VI. Coenzymes and Cofactors

Many enzymes require additional molecules to function properly. These helpers can be organic or inorganic.

• Coenzymes: Organic helper molecules, often derived from vitamins (e.g., NAD+, FAD).

• Cofactors: Inorganic helper molecules, such as metal ions (e.g., Mg2+, Fe2+).

Example: Magnesium ions are required for DNA polymerase activity.

VII. Enzymatic Actions

Enzymes facilitate two main types of reactions: degradation and synthesis.

• Degradation: The substrate is broken down into smaller products.

• Synthesis: Substrates are combined to produce a larger product.

Example: Proteases degrade proteins into amino acids; DNA ligase synthesizes new DNA strands.

VIII. Enzyme Regulation: Feedback Inhibition and Inhibition Types

Enzyme activity is tightly regulated to maintain metabolic balance.

• Feedback Inhibition: The end product of a metabolic pathway inhibits an enzyme involved earlier in the pathway, preventing overproduction.

• Enzyme Inhibition:

  • Competitive Inhibition: An inhibitor competes with the substrate for the active site, blocking substrate binding.

  • Noncompetitive Inhibition: An inhibitor binds to a site other than the active site, causing the enzyme to change shape and lose activity.
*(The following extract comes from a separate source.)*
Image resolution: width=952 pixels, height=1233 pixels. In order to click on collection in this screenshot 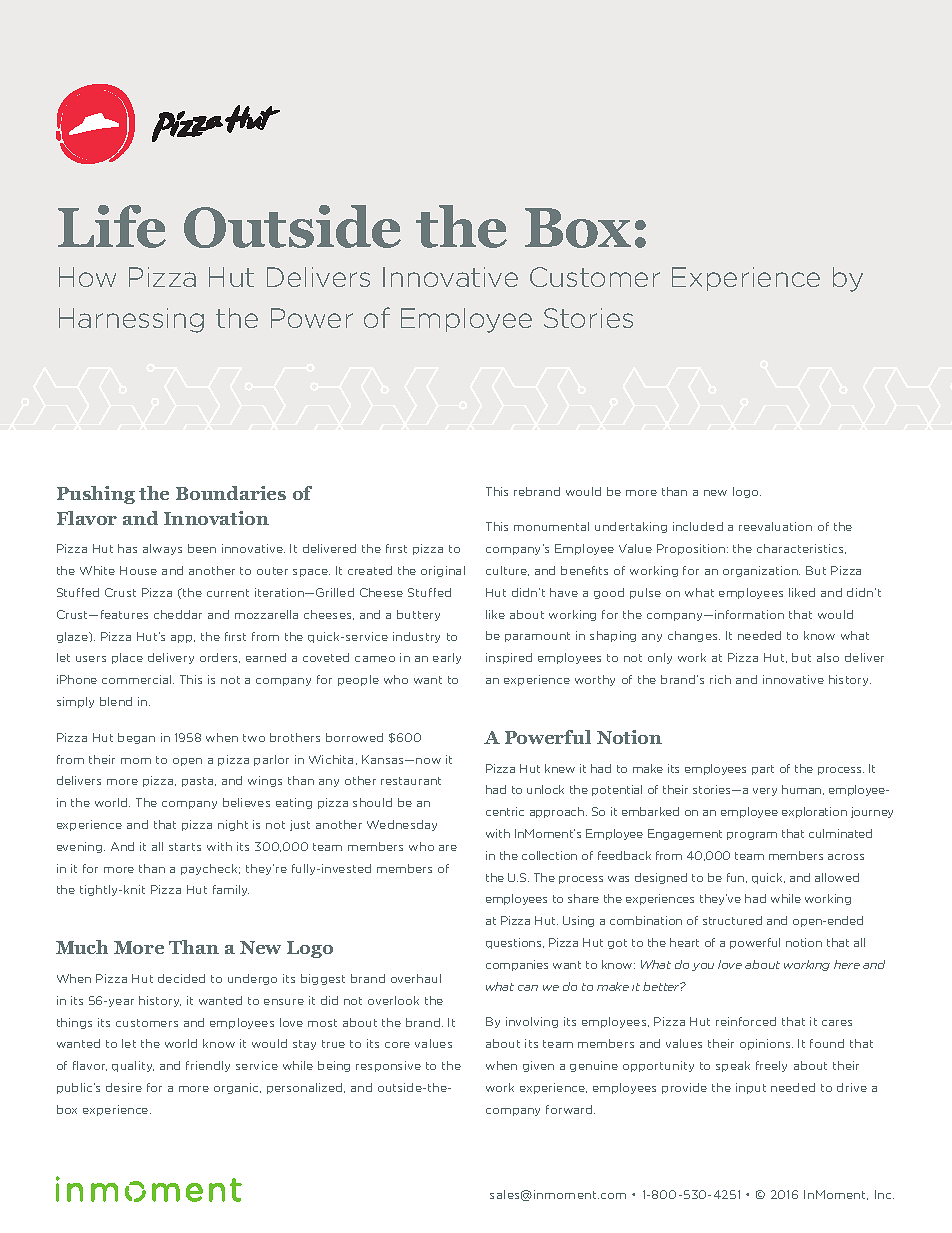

Example: Isoleucine inhibits the first enzyme in its biosynthetic pathway via feedback inhibition.

IX. Allosteric Regulation

Allosteric regulation involves molecules binding to sites other than the active site (allosteric sites), altering enzyme activity. This can result in inhibition or activation.

• Allosteric Inhibition: Binding of an inhibitor to the allosteric site reduces enzyme activity.

• Allosteric Activation: Binding of an activator increases enzyme activity.

• Noncompetitive inhibition is a form of allosteric inhibition.

Example: ATP acts as an allosteric inhibitor for some enzymes in glycolysis.

X. Factors Affecting Enzymatic Speed/Efficiency

Several factors influence how efficiently enzymes catalyze reactions.

• Substrate Concentration: Enzyme activity increases with substrate concentration up to a saturation point.

• Temperature: Enzyme activity increases with temperature, but excessive heat can denature enzymes.

• pH: Most enzymes have an optimal pH range for activity; deviations can reduce efficiency or denature the enzyme.

Example: Pepsin (stomach enzyme) works best at low pH; trypsin (intestinal enzyme) at higher pH.